An Achilles heel of the compressed air processing at Stölzle: the refrigeration dryers. The dryers had to overcome a particular problem. The problem also had something to do with the unusually high temperatures.
One of the compressors which is utilized in the factory produces exceptionally hot compressed air due to its design. The refrigeration dryer downstream of this compressor could not always counteract the compressed air approaching it, which often reached temperatures up to 63 degrees. This often turned into a balancing act, especially during the hot Summer months. The outlet temperature downstream of the overworked refrigeration dryer was often higher than the subsequent compressed air logistics would have preferred.
This was executed via an extensive pipework system from the compressor stations to the withdrawal positions in the production halls. Often also via longer routes in external areas and through the basement in the factory halls whereby the pipework system additionally branched off. The compressed air therefore had to pass through numerous temperature zones from the compressor to the destination and condensate forming routes. The risk that compressed air with too high humidity levels would arrive at the machinery increased accordingly. Which refrigeration dryer would be able to resist the extremely high compressed air temperatures from the overheated compressors?

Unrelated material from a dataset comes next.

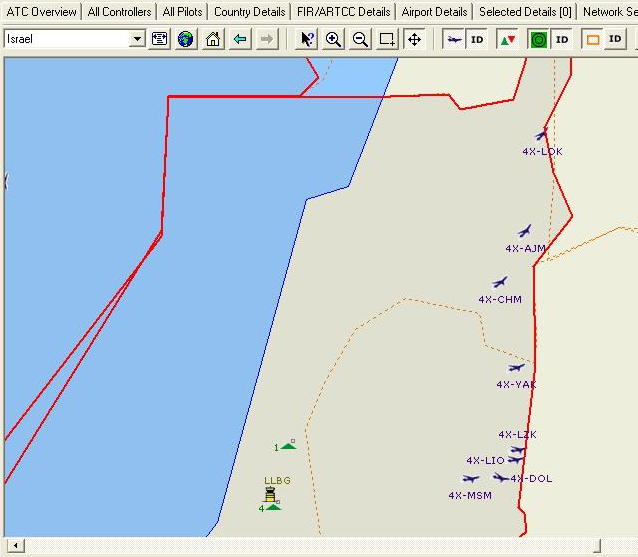Click the globe world view icon
638x557 pixels.
pyautogui.click(x=186, y=39)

The Saxony glassworks located a solution by contacting the German compressed air system provider BEKO TECHNOLOGIES GmbH. One had already had rewarding, excellent experience with this technology at numerous other positions in the factory for many years. For example with ÖWAMAT oil-water separating systems, with CLEARPOINT compressed-air filters and BEKOMAT condensate separators.

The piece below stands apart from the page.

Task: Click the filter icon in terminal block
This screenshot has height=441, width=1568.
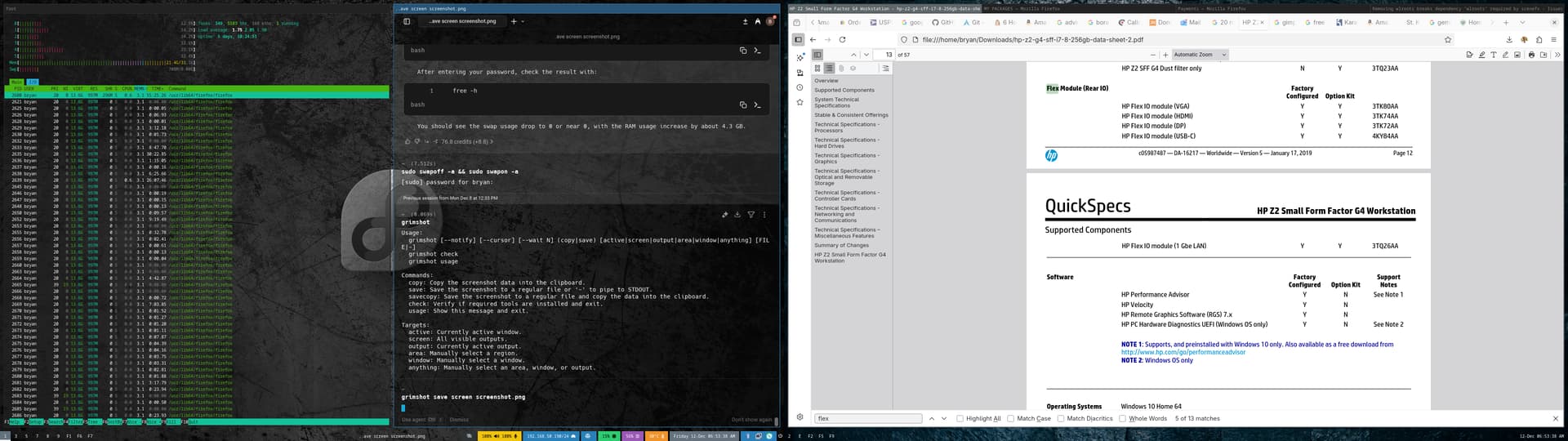Action: point(751,215)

The compressed air specialist from Neuss on the Rhine should also have an answer for the heated situation with refrigeration drying at Stölzle: compressed air refrigeration dryer DRYPOINT RA.
In the DRYPOINT RA eco refrigeration dryer, the compressed-air drying is executed by a counterflow process via an optimised heat exchange through-out the entire process path, The air flows in a downward aligned movement without any unfavourable diversions. The generously dimensioned counter-flow heat exchanger unit, which comprises an air-air and an air-refrigerant agent heat exchanger cools the compressed air down to a temperature of around three degrees Centigrade, whereby the installation size of the heat ex-changers not only promote a particularly effective cooling, but rather also minimising flow resistance to an absolute minimum.
From the initial startup, the new drying system clearly demonstrated that it could easily cope with the high compressed air inlet temperatures. Even the hot Summer days shortly after installation caused no restrictions in the dryer performance. Performance was however not everything; the aspects of effectiveness and economics were also decisive.